■ Problem details: Restate each of the lines given below, word for word.

■ Data for this exercise:

^^^^^^^^

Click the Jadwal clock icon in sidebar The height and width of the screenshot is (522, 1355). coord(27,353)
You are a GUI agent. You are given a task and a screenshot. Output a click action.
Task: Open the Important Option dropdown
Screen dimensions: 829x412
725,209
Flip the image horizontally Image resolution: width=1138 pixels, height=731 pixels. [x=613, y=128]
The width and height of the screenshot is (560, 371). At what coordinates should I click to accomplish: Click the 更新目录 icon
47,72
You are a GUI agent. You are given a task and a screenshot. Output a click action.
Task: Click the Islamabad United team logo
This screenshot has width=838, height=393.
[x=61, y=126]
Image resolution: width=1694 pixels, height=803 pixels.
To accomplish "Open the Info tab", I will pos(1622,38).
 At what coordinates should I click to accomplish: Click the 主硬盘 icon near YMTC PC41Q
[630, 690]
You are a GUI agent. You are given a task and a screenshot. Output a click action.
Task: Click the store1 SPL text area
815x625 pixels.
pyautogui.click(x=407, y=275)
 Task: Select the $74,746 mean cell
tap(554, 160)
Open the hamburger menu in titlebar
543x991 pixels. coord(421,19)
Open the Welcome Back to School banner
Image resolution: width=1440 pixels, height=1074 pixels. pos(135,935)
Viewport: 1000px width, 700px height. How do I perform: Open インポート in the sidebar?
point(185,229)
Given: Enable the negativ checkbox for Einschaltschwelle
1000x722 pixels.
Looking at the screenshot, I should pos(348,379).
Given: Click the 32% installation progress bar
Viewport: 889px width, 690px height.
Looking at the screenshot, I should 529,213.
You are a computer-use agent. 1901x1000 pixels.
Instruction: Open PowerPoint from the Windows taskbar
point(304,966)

^^^^^^^^

■ Response for this exercise:
Click the Jadwal clock icon in sidebar The height and width of the screenshot is (522, 1355). coord(27,353)
You are a GUI agent. You are given a task and a screenshot. Output a click action.
Task: Open the Important Option dropdown
Screen dimensions: 829x412
725,209
Flip the image horizontally Image resolution: width=1138 pixels, height=731 pixels. [x=613, y=128]
The width and height of the screenshot is (560, 371). At what coordinates should I click to accomplish: Click the 更新目录 icon
47,72
You are a GUI agent. You are given a task and a screenshot. Output a click action.
Task: Click the Islamabad United team logo
This screenshot has width=838, height=393.
[x=61, y=126]
Image resolution: width=1694 pixels, height=803 pixels.
To accomplish "Open the Info tab", I will pos(1622,38).
 At what coordinates should I click to accomplish: Click the 主硬盘 icon near YMTC PC41Q
[630, 690]
You are a GUI agent. You are given a task and a screenshot. Output a click action.
Task: Click the store1 SPL text area
815x625 pixels.
pyautogui.click(x=407, y=275)
 Task: Select the $74,746 mean cell
tap(554, 160)
Open the hamburger menu in titlebar
543x991 pixels. coord(421,19)
Open the Welcome Back to School banner
Image resolution: width=1440 pixels, height=1074 pixels. pos(135,935)
Viewport: 1000px width, 700px height. How do I perform: Open インポート in the sidebar?
point(185,229)
Given: Enable the negativ checkbox for Einschaltschwelle
1000x722 pixels.
Looking at the screenshot, I should pos(348,379).
Given: Click the 32% installation progress bar
Viewport: 889px width, 690px height.
Looking at the screenshot, I should 529,213.
You are a computer-use agent. 1901x1000 pixels.
Instruction: Open PowerPoint from the Windows taskbar
point(304,966)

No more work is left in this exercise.